• Work request
A verbatim copy of the listing is the expected output.

-----

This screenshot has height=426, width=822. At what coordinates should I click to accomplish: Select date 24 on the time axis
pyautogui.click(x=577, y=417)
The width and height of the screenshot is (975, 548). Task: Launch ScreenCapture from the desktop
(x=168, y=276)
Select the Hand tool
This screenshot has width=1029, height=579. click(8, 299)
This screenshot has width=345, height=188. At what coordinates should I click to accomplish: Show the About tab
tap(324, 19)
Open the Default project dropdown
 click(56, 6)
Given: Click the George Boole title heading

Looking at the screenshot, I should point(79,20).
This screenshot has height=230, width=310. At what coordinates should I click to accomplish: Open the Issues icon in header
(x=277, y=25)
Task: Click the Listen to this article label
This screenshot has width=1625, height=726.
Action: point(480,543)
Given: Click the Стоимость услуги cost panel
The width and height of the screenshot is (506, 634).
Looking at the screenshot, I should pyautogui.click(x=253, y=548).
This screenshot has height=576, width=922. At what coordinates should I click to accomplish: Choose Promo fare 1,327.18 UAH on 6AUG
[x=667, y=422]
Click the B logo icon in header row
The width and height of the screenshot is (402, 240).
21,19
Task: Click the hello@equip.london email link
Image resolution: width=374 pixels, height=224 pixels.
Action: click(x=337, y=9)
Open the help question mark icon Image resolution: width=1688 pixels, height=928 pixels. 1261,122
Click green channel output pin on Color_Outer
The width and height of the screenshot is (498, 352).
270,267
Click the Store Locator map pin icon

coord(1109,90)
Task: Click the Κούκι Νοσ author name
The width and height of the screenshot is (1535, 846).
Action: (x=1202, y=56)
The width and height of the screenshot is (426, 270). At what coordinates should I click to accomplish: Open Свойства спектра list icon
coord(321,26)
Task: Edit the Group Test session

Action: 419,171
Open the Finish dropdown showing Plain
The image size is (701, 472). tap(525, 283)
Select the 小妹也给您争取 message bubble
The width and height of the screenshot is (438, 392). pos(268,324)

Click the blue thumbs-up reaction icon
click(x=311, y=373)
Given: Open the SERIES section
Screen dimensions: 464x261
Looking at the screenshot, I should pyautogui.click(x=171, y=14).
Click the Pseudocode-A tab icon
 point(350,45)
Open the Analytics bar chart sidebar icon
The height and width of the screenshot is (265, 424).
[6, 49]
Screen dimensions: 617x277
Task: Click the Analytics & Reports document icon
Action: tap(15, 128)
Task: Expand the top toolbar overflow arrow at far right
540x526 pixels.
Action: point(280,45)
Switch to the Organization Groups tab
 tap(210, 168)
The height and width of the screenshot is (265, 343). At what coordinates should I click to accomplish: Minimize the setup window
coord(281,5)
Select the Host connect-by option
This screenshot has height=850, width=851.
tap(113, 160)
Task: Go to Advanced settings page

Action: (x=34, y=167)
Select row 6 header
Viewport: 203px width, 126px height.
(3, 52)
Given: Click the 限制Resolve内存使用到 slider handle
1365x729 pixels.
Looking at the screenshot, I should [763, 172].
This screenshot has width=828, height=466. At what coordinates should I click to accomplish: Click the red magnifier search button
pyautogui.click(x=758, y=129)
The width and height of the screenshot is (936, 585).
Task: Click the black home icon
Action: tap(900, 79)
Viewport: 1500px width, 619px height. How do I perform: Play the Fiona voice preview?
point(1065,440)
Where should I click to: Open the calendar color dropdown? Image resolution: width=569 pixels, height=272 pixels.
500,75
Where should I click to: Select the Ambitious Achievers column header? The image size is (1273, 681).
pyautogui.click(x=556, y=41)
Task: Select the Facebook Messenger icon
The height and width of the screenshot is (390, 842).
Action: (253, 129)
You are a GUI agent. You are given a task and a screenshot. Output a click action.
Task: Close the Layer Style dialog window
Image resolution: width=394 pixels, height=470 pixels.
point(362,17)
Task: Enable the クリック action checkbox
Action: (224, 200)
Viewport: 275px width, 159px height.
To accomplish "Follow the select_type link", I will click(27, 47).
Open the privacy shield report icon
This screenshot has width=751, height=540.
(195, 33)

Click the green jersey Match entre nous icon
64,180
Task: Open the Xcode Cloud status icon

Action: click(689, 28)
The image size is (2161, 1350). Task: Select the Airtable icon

-----

• Answer section
This screenshot has height=426, width=822. At what coordinates should I click to accomplish: Select date 24 on the time axis
pyautogui.click(x=577, y=417)
The width and height of the screenshot is (975, 548). Task: Launch ScreenCapture from the desktop
(x=168, y=276)
Select the Hand tool
This screenshot has width=1029, height=579. click(8, 299)
This screenshot has width=345, height=188. At what coordinates should I click to accomplish: Show the About tab
tap(324, 19)
Open the Default project dropdown
 click(56, 6)
Given: Click the George Boole title heading

Looking at the screenshot, I should point(79,20).
This screenshot has height=230, width=310. At what coordinates should I click to accomplish: Open the Issues icon in header
(x=277, y=25)
Task: Click the Listen to this article label
This screenshot has width=1625, height=726.
Action: point(480,543)
Given: Click the Стоимость услуги cost panel
The width and height of the screenshot is (506, 634).
Looking at the screenshot, I should pyautogui.click(x=253, y=548).
This screenshot has height=576, width=922. At what coordinates should I click to accomplish: Choose Promo fare 1,327.18 UAH on 6AUG
[x=667, y=422]
Click the B logo icon in header row
The width and height of the screenshot is (402, 240).
21,19
Task: Click the hello@equip.london email link
Image resolution: width=374 pixels, height=224 pixels.
Action: click(x=337, y=9)
Open the help question mark icon Image resolution: width=1688 pixels, height=928 pixels. 1261,122
Click green channel output pin on Color_Outer
The width and height of the screenshot is (498, 352).
270,267
Click the Store Locator map pin icon

coord(1109,90)
Task: Click the Κούκι Νοσ author name
The width and height of the screenshot is (1535, 846).
Action: (x=1202, y=56)
The width and height of the screenshot is (426, 270). At what coordinates should I click to accomplish: Open Свойства спектра list icon
coord(321,26)
Task: Edit the Group Test session

Action: 419,171
Open the Finish dropdown showing Plain
The image size is (701, 472). tap(525, 283)
Select the 小妹也给您争取 message bubble
The width and height of the screenshot is (438, 392). pos(268,324)

Click the blue thumbs-up reaction icon
click(x=311, y=373)
Given: Open the SERIES section
Screen dimensions: 464x261
Looking at the screenshot, I should pyautogui.click(x=171, y=14).
Click the Pseudocode-A tab icon
 point(350,45)
Open the Analytics bar chart sidebar icon
The height and width of the screenshot is (265, 424).
[6, 49]
Screen dimensions: 617x277
Task: Click the Analytics & Reports document icon
Action: tap(15, 128)
Task: Expand the top toolbar overflow arrow at far right
540x526 pixels.
Action: point(280,45)
Switch to the Organization Groups tab
 tap(210, 168)
The height and width of the screenshot is (265, 343). At what coordinates should I click to accomplish: Minimize the setup window
coord(281,5)
Select the Host connect-by option
This screenshot has height=850, width=851.
tap(113, 160)
Task: Go to Advanced settings page

Action: (x=34, y=167)
Select row 6 header
Viewport: 203px width, 126px height.
(3, 52)
Given: Click the 限制Resolve内存使用到 slider handle
1365x729 pixels.
Looking at the screenshot, I should [763, 172].
This screenshot has width=828, height=466. At what coordinates should I click to accomplish: Click the red magnifier search button
pyautogui.click(x=758, y=129)
The width and height of the screenshot is (936, 585).
Task: Click the black home icon
Action: tap(900, 79)
Viewport: 1500px width, 619px height. How do I perform: Play the Fiona voice preview?
point(1065,440)
Where should I click to: Open the calendar color dropdown? Image resolution: width=569 pixels, height=272 pixels.
500,75
Where should I click to: Select the Ambitious Achievers column header? The image size is (1273, 681).
pyautogui.click(x=556, y=41)
Task: Select the Facebook Messenger icon
The height and width of the screenshot is (390, 842).
Action: (253, 129)
You are a GUI agent. You are given a task and a screenshot. Output a click action.
Task: Close the Layer Style dialog window
Image resolution: width=394 pixels, height=470 pixels.
point(362,17)
Task: Enable the クリック action checkbox
Action: (224, 200)
Viewport: 275px width, 159px height.
To accomplish "Follow the select_type link", I will click(27, 47).
Open the privacy shield report icon
This screenshot has width=751, height=540.
(195, 33)

Click the green jersey Match entre nous icon
64,180
Task: Open the Xcode Cloud status icon

Action: click(689, 28)
The image size is (2161, 1350). Task: Select the Airtable icon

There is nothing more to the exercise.